** Opening SUPPLIED DATA block **
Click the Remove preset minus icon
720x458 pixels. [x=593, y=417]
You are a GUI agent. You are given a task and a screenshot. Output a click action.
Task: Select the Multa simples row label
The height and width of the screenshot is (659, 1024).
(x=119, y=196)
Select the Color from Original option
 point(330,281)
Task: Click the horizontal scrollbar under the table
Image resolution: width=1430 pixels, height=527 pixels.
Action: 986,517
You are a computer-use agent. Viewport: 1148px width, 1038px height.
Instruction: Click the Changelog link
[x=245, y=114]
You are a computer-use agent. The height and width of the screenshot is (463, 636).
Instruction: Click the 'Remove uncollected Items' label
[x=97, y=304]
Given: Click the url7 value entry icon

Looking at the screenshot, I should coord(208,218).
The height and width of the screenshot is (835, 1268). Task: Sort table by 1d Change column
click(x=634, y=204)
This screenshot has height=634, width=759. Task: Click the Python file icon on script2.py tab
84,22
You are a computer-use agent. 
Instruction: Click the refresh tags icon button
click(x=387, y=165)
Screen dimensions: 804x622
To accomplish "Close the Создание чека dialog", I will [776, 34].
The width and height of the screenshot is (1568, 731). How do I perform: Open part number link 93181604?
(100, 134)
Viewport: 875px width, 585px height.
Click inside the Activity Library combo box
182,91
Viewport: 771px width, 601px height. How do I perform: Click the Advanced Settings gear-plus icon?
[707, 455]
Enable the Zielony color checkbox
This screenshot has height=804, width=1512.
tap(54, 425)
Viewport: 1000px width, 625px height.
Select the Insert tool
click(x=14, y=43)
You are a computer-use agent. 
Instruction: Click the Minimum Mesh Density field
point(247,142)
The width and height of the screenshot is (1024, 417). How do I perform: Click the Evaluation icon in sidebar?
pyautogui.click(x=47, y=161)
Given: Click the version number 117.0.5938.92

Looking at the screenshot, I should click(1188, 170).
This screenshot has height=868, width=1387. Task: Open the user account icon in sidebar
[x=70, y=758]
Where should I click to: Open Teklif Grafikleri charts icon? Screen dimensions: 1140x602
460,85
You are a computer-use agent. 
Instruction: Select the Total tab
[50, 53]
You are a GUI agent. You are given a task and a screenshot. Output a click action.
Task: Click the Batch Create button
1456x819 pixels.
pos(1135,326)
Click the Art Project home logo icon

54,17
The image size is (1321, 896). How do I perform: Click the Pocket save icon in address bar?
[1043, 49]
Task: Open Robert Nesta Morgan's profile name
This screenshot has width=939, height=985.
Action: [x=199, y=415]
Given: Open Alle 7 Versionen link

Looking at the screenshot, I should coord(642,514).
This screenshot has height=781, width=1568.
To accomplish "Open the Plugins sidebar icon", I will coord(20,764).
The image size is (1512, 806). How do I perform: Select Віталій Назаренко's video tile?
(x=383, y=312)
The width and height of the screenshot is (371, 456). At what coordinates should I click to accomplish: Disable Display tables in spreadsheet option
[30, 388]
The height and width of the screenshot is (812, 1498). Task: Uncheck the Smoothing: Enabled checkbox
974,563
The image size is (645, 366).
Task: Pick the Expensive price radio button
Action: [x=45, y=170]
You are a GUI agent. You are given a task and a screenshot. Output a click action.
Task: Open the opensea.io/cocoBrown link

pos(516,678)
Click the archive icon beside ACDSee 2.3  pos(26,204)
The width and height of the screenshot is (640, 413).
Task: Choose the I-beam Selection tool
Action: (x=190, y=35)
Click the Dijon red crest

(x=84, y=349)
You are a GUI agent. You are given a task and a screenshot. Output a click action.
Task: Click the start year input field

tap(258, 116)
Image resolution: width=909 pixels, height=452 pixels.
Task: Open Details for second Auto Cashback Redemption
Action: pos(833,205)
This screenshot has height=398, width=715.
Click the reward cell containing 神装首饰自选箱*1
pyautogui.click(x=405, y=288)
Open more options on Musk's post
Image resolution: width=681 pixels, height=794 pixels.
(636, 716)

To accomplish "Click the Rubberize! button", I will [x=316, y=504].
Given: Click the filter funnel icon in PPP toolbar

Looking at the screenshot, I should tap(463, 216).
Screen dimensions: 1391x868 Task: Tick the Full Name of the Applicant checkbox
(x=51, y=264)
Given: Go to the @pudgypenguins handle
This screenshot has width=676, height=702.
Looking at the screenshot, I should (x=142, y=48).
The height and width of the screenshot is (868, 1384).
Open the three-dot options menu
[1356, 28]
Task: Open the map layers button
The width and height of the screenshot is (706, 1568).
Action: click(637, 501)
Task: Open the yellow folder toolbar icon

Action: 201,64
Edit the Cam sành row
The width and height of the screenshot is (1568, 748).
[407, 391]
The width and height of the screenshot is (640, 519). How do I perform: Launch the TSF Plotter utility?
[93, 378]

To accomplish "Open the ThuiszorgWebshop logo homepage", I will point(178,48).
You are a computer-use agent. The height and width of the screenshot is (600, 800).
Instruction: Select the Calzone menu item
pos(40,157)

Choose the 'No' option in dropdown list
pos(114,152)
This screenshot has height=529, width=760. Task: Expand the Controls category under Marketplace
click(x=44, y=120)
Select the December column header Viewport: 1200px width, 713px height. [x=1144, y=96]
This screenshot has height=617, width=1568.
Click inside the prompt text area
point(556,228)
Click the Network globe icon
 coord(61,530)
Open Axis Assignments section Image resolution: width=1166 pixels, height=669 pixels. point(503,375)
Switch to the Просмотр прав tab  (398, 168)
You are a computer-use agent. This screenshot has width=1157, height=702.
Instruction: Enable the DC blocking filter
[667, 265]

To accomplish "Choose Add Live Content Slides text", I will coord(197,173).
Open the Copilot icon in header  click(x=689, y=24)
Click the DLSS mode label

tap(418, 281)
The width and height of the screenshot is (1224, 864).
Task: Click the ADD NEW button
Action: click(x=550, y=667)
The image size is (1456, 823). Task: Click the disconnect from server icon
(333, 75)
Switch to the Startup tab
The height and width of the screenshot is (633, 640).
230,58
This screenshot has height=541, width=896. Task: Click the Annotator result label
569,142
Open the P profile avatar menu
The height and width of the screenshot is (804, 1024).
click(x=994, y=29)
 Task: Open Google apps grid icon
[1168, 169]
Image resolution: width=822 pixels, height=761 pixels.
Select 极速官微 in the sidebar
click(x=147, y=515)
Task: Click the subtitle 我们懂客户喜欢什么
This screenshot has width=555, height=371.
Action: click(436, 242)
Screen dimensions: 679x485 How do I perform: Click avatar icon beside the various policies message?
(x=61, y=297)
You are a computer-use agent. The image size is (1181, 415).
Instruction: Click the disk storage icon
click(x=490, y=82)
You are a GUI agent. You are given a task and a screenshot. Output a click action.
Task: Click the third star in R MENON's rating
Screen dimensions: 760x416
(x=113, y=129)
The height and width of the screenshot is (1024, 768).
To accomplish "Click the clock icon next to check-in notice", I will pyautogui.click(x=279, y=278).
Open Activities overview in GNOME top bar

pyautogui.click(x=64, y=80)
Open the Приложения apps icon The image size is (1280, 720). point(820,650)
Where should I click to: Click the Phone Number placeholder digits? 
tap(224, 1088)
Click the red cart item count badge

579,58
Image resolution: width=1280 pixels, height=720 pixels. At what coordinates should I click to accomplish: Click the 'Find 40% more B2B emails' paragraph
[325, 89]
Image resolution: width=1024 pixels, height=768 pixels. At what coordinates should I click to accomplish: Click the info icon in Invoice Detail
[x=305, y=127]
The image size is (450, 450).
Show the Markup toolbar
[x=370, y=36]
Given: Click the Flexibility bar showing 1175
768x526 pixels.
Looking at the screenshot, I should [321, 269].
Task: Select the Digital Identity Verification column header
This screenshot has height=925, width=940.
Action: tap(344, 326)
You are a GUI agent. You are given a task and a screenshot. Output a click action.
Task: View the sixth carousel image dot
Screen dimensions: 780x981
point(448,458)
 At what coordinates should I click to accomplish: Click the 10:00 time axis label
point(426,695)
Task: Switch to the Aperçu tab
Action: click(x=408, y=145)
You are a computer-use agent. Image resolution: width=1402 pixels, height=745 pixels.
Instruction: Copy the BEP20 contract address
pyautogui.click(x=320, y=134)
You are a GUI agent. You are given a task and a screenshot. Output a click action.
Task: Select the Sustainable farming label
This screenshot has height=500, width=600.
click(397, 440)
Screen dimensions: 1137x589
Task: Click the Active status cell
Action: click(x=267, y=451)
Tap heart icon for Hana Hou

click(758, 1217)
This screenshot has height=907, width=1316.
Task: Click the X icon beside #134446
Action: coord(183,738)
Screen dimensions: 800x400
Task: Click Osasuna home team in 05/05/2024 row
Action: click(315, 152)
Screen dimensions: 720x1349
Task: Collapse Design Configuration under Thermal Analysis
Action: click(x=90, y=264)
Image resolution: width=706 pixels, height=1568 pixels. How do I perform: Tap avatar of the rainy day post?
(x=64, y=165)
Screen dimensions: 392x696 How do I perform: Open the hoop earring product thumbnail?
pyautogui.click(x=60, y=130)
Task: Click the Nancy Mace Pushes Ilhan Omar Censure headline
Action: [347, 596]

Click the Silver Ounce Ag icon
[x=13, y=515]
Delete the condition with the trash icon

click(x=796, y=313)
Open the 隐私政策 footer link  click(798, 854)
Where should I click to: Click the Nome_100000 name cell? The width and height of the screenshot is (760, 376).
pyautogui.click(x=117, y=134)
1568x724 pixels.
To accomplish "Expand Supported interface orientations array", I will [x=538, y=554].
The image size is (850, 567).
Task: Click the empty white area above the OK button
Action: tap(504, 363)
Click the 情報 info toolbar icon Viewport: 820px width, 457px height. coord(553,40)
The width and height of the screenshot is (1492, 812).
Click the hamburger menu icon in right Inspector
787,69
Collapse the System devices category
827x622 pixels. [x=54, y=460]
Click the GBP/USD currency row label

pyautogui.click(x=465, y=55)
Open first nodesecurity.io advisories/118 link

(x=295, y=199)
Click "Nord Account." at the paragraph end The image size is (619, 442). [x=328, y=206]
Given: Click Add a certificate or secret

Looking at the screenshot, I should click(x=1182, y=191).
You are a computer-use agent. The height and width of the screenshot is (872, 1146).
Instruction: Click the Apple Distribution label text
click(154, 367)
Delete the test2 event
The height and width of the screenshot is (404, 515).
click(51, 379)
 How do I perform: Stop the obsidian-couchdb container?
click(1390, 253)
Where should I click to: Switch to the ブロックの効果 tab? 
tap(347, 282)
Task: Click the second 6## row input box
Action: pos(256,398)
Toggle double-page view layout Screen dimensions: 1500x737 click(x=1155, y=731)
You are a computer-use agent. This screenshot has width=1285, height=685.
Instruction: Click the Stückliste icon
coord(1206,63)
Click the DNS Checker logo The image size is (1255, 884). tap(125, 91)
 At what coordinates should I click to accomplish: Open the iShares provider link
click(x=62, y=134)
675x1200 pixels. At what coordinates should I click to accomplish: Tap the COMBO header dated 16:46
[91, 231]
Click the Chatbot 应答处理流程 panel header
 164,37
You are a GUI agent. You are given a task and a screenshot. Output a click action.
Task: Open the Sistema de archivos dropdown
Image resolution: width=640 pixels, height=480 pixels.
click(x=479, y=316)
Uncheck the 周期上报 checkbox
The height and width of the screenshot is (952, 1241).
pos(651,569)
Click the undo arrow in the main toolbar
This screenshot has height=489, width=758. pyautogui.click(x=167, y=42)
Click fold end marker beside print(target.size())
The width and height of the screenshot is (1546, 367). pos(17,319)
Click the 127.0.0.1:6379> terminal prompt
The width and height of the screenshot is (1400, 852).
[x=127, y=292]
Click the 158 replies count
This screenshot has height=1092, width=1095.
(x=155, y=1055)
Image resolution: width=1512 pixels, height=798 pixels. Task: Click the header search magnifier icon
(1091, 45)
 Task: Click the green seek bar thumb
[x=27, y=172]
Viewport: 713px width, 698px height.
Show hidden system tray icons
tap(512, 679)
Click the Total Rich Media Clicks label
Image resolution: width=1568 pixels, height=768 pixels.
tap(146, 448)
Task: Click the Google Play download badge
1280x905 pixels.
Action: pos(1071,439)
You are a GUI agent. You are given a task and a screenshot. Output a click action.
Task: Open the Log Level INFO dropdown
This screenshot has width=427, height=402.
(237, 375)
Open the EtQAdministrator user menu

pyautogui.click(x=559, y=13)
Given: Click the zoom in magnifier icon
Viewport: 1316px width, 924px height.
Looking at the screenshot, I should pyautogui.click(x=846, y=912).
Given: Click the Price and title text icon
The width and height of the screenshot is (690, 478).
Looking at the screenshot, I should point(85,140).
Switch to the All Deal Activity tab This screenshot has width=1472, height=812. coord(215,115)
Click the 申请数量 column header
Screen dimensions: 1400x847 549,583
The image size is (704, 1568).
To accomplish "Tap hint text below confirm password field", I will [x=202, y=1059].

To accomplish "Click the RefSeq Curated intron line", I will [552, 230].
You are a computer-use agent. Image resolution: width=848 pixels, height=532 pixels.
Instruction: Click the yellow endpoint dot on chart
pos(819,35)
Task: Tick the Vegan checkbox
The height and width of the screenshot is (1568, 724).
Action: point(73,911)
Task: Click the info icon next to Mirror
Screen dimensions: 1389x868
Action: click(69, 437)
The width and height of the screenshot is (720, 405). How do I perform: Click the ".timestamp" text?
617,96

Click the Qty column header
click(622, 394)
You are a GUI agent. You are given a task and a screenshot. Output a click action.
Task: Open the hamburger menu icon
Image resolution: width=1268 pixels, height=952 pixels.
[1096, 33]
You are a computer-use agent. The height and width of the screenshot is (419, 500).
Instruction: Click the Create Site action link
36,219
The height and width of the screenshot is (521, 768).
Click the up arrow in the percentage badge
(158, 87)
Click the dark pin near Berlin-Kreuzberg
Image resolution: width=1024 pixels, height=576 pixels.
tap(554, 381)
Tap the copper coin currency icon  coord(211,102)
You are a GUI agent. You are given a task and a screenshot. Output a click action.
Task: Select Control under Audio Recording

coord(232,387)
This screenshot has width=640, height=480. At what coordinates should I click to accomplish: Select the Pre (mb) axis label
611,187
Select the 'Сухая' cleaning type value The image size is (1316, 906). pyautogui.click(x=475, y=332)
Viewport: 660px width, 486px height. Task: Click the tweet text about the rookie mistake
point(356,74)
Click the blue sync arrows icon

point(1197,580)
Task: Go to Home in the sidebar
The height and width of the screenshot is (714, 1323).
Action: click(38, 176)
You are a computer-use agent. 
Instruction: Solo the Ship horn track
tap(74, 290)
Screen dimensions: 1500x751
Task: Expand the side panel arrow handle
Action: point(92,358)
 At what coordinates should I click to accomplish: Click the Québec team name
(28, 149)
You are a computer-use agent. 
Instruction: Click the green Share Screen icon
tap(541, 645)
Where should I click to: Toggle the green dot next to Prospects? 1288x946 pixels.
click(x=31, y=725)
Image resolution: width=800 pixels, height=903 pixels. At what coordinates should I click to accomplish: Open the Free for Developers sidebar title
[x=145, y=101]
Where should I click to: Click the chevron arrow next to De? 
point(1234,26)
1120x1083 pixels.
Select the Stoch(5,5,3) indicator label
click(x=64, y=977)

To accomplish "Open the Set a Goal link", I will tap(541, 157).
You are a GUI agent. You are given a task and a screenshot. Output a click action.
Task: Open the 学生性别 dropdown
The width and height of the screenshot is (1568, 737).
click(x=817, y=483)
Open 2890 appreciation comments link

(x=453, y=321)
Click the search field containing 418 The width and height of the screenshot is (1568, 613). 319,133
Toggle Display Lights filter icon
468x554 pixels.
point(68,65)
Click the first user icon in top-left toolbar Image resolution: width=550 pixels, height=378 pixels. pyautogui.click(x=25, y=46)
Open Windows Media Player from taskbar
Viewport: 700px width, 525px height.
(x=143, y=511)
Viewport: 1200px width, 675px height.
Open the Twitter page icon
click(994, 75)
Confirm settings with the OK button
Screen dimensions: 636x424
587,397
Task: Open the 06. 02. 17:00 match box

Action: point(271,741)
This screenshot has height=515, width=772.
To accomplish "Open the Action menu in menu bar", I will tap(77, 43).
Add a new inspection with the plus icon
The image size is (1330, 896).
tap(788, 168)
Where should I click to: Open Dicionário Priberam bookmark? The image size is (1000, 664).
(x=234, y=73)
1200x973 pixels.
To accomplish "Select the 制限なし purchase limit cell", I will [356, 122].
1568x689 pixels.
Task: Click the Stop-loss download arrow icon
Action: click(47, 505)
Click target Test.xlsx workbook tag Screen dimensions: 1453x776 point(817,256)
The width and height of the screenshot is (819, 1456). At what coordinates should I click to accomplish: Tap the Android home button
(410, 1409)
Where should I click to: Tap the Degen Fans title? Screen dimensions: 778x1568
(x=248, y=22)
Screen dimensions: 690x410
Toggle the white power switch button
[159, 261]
** Closing SUPPLIED DATA block **
▶ [WHAT IS NEEDED]
Once the line containing "You are a computer-use agent. Viewport: 1148px" has been written out, please stop; every line before it, back to the first line of the records above, should be given exactly.

▶ [TASK RESULT]
Click the Remove preset minus icon
720x458 pixels. [x=593, y=417]
You are a GUI agent. You are given a task and a screenshot. Output a click action.
Task: Select the Multa simples row label
The height and width of the screenshot is (659, 1024).
(x=119, y=196)
Select the Color from Original option
 point(330,281)
Task: Click the horizontal scrollbar under the table
Image resolution: width=1430 pixels, height=527 pixels.
Action: 986,517
You are a computer-use agent. Viewport: 1148px width, 1038px height.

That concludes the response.